Je n’en peux plus de cette injonction permanente à la joie de vivre soluble dans tous les modèles de société que cette nouvelle rentrée pseudo littéraire nous sert à toutes les têtes de gondole du premier temple de consommation venu. Il y en a pour tous et chacun. Comment gérer son stress, ses enfants, son boulot, ses amours, ses complexes, etc. Tout y est décortiqué, avalé, digéré avec à la clé la même promesse éculée: vous aussi vous serez heureux. Il le faut, ce serait si dommage de s’en priver, c’est là à portée de main, il n’y a qu’à se servir.

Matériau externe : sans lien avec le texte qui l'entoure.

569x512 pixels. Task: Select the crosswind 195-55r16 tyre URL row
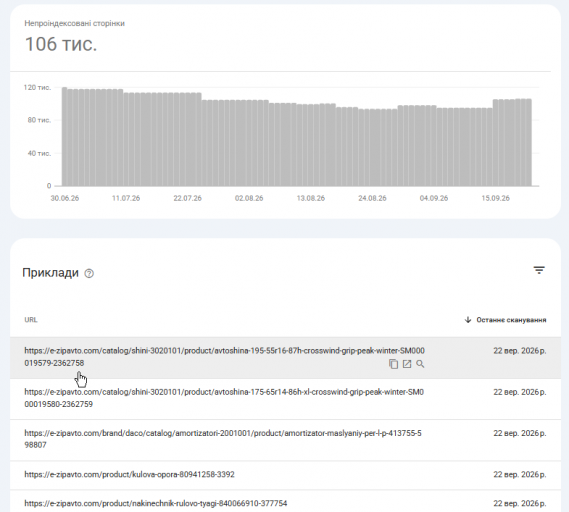(x=285, y=357)
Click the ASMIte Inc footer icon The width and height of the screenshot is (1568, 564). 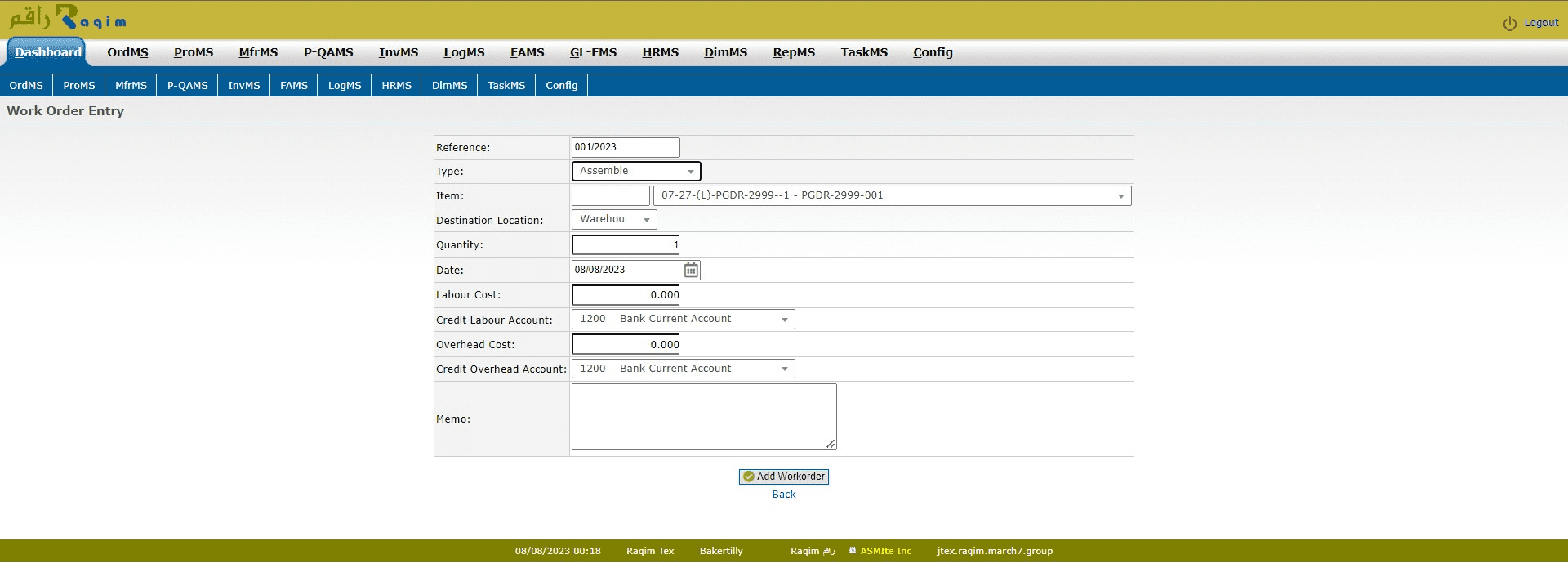[x=853, y=551]
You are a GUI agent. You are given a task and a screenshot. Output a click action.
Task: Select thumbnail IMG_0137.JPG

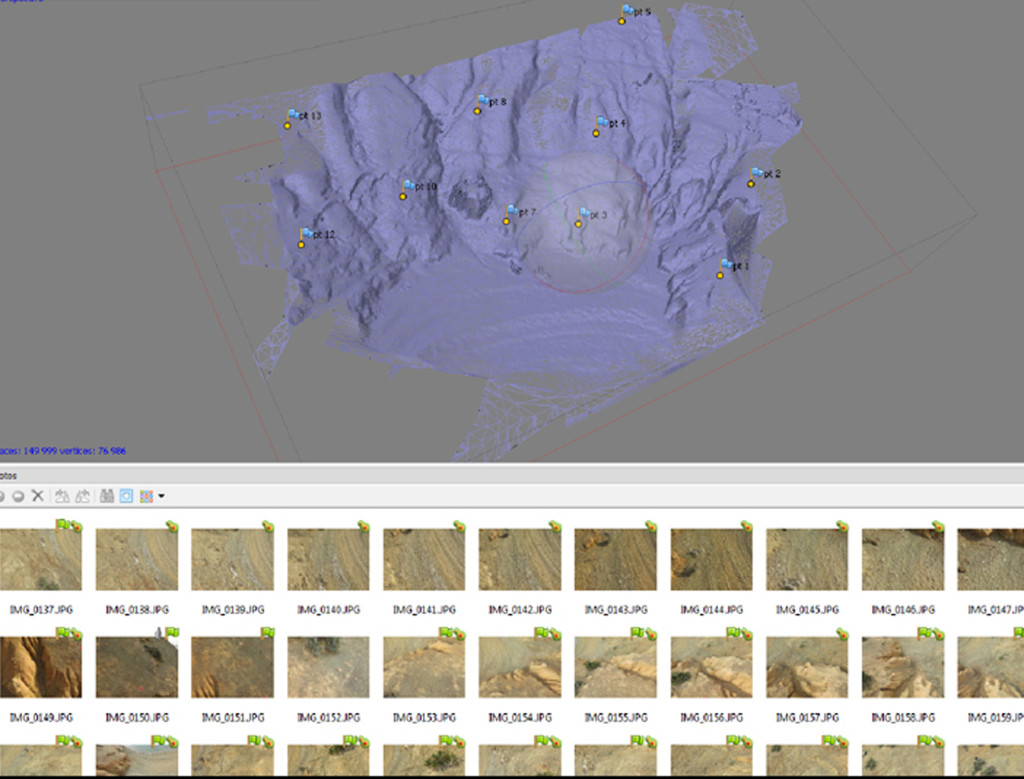coord(40,559)
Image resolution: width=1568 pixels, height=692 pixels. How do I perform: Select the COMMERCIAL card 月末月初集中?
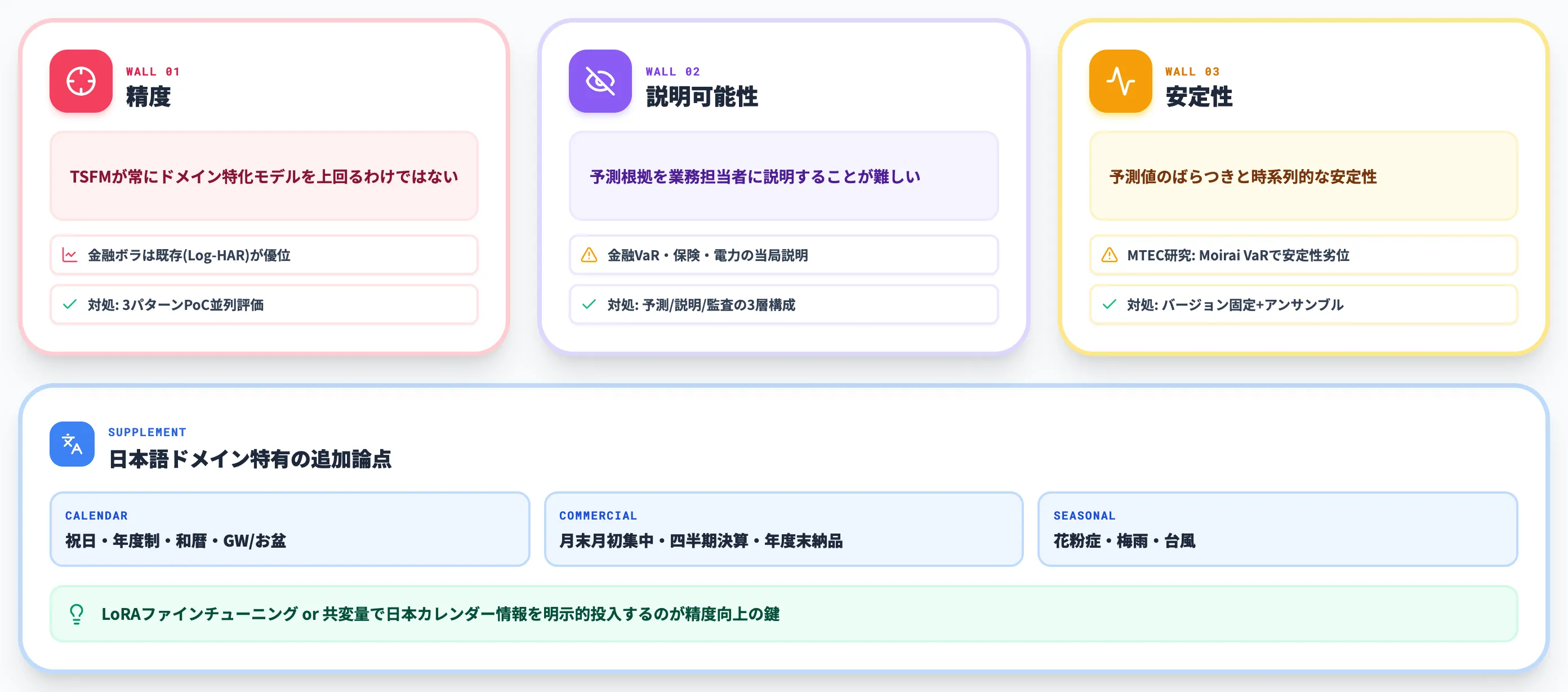(x=783, y=529)
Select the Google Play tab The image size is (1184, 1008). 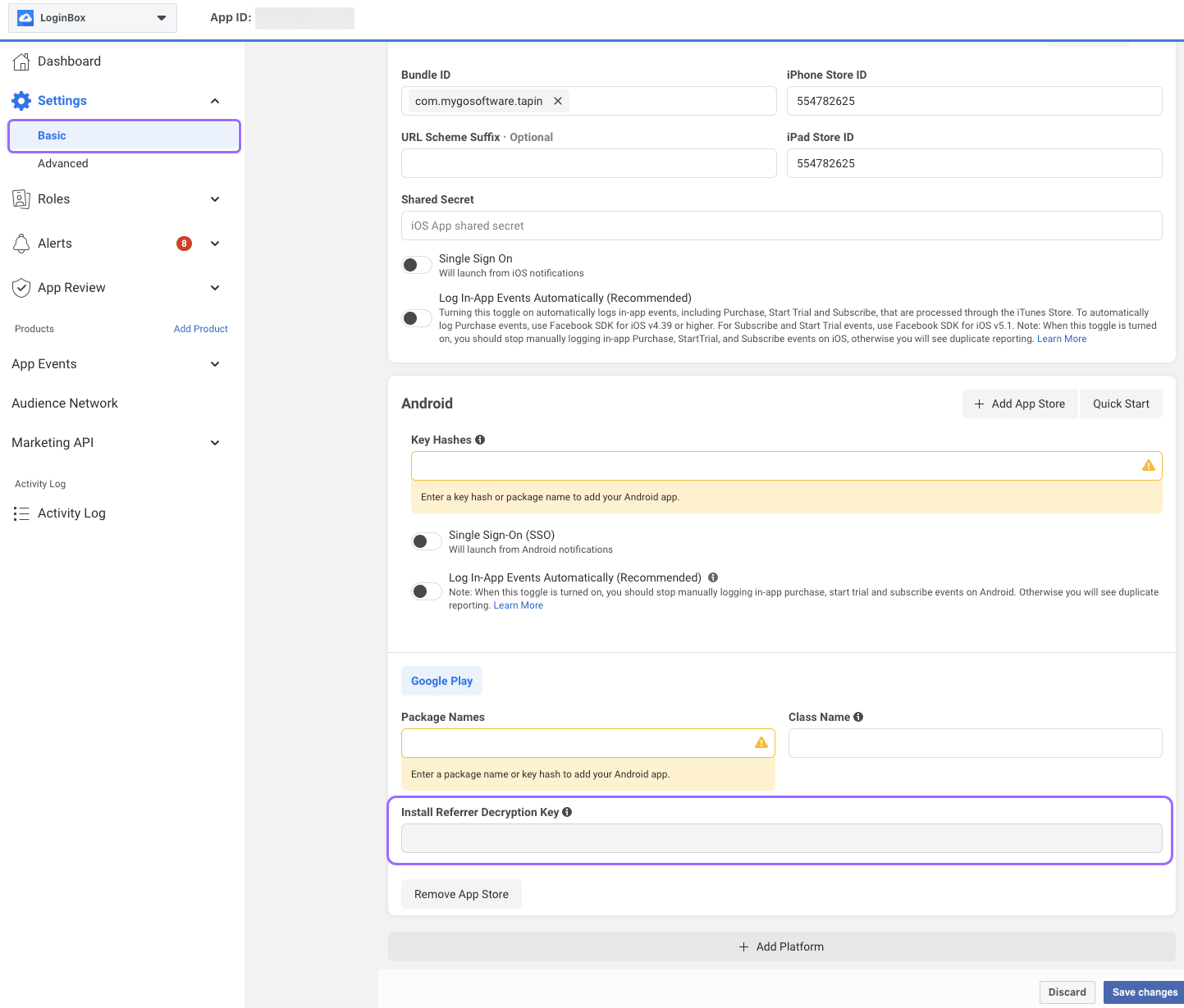pyautogui.click(x=441, y=681)
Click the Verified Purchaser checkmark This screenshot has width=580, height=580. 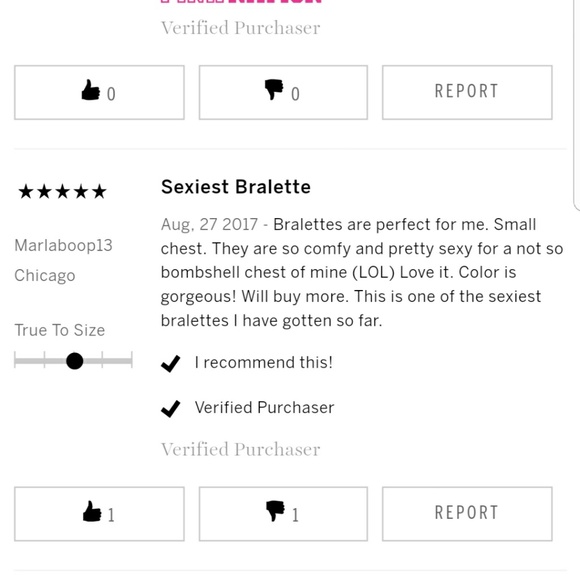coord(171,408)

Nos traumas, nos névroses, nos regrets et nos culpabilités n’ont qu’à bien se tenir, nous pouvons tout surmonter.

Assez! Je me fous de votre bonheur de pacotille, je préfère ma désespérance éclairée sur la complexité des hommes et de leur vanité. Je n’achèterai pas de manuel du bonheur pour les nuls. Je ne mettrai ni au yoga, ni à la méditation et je ne m’imposerai pas non plus des ateliers fous-rires à partager sur commande.

Lisons et relisons plutôt La Boétie « Discours de la servitude volontaire » c’est intéressant aussi de comprendre comment on domine les ignorants.